Down the hall from staff is secure/compact storage, housing 4,200 textiles, ceramics and furniture, including duplicates, teaching objects and light-sensitive wares. Collections manager Will Garrison worked with the designers on plans for the new facility, which boasts reinforced doors and floor, and rolling shelves for maximizing storage.
Sophisticated devices, including steam humidifiers for precisely maintaining the interior climate, are lodged in the attic. "It's very complicated as far as a smaller building goes," says site superintendent John Randall, pointing out a tub designed to catch spills and leaks before they happen.
When Historic Deerfield's Collections Study Center opens on September 25, 1998, the public will at last be able to explore the museum's extensive collections and learn more about the village's development through a thematic display organized by Zea and assistant curator Amanda Lange.
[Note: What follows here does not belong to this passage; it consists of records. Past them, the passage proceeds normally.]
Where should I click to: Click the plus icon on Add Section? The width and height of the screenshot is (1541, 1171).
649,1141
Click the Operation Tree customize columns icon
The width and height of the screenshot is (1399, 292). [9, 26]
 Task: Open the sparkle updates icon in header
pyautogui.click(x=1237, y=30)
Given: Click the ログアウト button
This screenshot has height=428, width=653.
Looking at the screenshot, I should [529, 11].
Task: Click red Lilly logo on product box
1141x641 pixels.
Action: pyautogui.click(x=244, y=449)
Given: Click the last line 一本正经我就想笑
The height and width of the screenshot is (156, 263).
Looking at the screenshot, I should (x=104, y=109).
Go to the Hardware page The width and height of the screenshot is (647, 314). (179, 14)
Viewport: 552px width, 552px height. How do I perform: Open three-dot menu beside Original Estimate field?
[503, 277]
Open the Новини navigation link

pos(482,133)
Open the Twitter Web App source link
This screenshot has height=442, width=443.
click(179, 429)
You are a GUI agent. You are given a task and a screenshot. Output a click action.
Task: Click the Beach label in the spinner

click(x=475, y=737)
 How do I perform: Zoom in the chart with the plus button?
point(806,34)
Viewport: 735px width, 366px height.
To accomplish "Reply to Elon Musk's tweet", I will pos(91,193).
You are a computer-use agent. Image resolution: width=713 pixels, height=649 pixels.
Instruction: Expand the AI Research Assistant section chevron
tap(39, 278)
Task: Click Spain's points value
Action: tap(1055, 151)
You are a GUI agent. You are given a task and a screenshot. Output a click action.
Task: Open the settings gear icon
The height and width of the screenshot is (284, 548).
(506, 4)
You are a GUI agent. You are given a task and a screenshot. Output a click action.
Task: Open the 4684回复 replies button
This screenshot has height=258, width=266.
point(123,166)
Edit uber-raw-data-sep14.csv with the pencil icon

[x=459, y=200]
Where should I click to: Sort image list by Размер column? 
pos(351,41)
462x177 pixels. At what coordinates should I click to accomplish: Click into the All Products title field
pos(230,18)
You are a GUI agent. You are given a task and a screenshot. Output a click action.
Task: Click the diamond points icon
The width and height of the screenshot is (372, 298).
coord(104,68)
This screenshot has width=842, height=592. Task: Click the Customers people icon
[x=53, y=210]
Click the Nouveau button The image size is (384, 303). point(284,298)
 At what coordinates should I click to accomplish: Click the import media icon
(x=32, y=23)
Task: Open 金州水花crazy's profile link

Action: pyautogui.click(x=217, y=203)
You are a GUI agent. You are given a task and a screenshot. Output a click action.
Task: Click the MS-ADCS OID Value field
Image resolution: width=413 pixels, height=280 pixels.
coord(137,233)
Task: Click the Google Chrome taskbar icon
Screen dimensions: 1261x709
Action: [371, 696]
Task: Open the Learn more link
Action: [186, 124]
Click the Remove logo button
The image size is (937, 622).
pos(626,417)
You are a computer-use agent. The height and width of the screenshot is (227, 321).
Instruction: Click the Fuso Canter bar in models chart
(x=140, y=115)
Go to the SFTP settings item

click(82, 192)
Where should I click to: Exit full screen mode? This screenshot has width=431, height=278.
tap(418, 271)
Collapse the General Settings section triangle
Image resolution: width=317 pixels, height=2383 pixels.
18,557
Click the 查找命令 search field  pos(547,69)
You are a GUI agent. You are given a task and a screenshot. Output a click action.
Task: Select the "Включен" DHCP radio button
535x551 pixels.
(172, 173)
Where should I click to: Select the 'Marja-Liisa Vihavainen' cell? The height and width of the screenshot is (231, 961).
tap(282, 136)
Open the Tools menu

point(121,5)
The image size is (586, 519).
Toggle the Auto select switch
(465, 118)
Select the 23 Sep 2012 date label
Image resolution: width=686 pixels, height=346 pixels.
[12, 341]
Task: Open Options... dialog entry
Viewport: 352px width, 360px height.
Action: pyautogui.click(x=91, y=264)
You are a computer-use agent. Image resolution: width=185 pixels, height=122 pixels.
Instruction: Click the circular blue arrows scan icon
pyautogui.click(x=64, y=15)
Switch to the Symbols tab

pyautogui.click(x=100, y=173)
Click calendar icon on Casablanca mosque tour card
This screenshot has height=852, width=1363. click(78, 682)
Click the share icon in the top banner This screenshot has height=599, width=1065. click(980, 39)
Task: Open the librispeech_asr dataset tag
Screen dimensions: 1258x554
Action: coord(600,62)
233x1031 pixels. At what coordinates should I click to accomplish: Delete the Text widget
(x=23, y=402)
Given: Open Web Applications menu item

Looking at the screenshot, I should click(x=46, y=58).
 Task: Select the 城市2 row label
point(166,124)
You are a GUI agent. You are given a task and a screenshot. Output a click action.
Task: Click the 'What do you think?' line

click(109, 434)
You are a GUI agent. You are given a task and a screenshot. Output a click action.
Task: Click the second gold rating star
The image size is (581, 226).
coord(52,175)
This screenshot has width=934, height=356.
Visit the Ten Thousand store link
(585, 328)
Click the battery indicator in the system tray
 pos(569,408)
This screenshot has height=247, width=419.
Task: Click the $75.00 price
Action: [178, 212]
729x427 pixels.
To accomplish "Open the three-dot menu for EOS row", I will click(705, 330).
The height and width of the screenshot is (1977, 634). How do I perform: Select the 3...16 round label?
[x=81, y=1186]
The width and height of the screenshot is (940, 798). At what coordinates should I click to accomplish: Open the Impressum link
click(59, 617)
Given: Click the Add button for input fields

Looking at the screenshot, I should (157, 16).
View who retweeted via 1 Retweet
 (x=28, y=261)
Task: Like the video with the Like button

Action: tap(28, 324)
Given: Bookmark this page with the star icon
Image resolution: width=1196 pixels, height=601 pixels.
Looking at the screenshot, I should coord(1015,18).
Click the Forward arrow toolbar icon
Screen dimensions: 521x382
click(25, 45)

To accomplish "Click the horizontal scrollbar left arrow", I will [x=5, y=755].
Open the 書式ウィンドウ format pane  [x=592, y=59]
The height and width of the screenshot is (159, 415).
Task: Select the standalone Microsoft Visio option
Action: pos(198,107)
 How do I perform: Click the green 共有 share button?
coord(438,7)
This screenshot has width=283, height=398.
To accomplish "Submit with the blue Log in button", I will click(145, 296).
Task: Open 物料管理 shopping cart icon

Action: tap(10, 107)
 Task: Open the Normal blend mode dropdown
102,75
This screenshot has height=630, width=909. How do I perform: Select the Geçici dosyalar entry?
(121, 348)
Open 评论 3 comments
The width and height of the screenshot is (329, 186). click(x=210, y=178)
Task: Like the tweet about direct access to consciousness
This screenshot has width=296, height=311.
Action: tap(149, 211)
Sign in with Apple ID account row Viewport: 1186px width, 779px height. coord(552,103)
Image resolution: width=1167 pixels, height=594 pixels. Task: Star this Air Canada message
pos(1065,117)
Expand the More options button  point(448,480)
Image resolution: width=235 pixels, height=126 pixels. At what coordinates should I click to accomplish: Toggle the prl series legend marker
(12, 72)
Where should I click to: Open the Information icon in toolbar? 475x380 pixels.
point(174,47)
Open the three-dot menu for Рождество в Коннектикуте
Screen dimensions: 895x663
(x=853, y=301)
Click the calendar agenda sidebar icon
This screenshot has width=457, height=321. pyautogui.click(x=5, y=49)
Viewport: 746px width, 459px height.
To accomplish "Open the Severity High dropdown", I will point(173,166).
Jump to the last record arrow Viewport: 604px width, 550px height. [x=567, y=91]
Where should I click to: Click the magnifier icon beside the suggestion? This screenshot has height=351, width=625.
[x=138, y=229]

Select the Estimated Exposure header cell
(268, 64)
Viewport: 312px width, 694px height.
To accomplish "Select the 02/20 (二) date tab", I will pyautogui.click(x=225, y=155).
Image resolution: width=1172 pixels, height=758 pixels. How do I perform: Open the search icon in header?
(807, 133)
Focusing on the spread of gentility in rural, western New England and in Deerfield particularly, the 150-object show will be the largest organized by Zea since he arrived at Historic Deerfield in 1981. "Basically, it will look at how the `haves' discerned themselves from the `have nots,'" says Zea. "The acquisition of various social skills and emblems of a refined way of life were an expression of social power."
The curators' other big project is organizing and interpreting visible storage. "It is tough finding a balance between storage space and teaching space," says Zea, whose approach has been to "divide and conquer," placing small exhibits on technology between cases of otherwise uninterpreted material.
"We needed this building desperately," Don Friary says later over lunch Ï tuna sandwich, no chips, no sprouts. "It will make such a difference to the way we operate and realize our potential. We have outstanding collections. They should be shown, interpreted, and researched."
In his 32 years at Deerfield, Friary had never been so intimately involved in building. The process, from budgeting to blueprints to bulldozing, was both instructive and highly relevant to Deerfield's progressive sense of history. "What fascinated me was that the construction of this steel frame building was very much like the construction of a timber frame building in 1750. Everything is there."